The parties acknowledge the pertinent parts of the actual Plan provide:

(c) Non–Elective Contributions: Each Plan Year, the Employer in its sole discretion may make a Non–Elective Contribution on behalf of each Allocation Group ... and will notify the Trustee in writing of the amount contributed. The amount of the Non–Elective Contribution will be determined by the Employer, and the Employer will notify the Trustee in writing of the amount contributed. Non–Elective Contributions will be made to the Plan subject to the following provisions:

(1) Employer's Determination is Final: The Employer's determination of the amount of its Non–Elective Contribution will be binding on the Trustee, the Administrator and all Participants and may not be reviewed in any manner.

Trial October 20–22, 2010, Pls.' Ex. No. 3 (emphasis added).

In addition, each of the Plaintiffs appearing at trial received the “Summary Plan Description.” 3 The plan summary states in pertinent part, “the Employer may also make other contributions to the Plan which are called Non–Elective Contributions. These contributions are totally discretionary, including the discretion to forego a contribution for one or more Plan Years. Trial Oct. 20–22, 2010, Pls.' Ex. Nos. 1 and 2 (emphasis added). Volpitto argues the language of the employment contracts, the Plan's language and the plan summary fully informed the Plaintiffs that the employer contributions were discretionary. Plaintiffs disagree contending the course of dealing was for the employer to make the 12% contribution annually. That had always been the practice and the Plaintiffs contend Volpitto told them there would be no change from past practice. They further argue the term sheet requires the employer to make these contributions.
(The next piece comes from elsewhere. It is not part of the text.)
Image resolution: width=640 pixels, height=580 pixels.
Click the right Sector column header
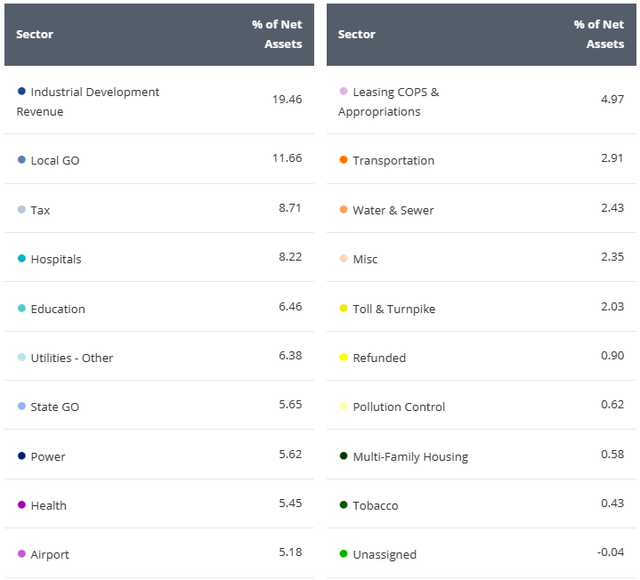pos(357,34)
Plaintiffs also argue the Plan language does not allow for “retroactive” termination of the benefits. Volpitto contends the termination was not retroactive. APM timely obtained an extension until October 15, 2007 to establish and make any additional 2006 contributions, and the deadline to establish and tender any contributions for 2007 was not until April 15, 2008. Volpitto contends APM timely opted not to fund any additional 2006 contributions or any 2007 contributions.

APM contributed the full 12% from 20032005. Traditionally, the timing of the Plan payments was irregular, but, prior to 2006, payments were always made by the deadline. In 2006, only 10% per vested employee was contributed to the Plan, and no employer contributions were made for 2007.

APM was experiencing financial trouble due, in part, to an increased caseload from the burn unit at Doctors Hospital. APM's private insurance case volume dropped while the number of burn unit cases increased. While the medical bills in burn cases generally are very high, a large percentage is uncollectible because there often is no private insurance for such cases. See Trial October 20–22, 2010, Pls.' Ex. No. 36.

Adding to APM's financial difficulties was the concern of obtaining and...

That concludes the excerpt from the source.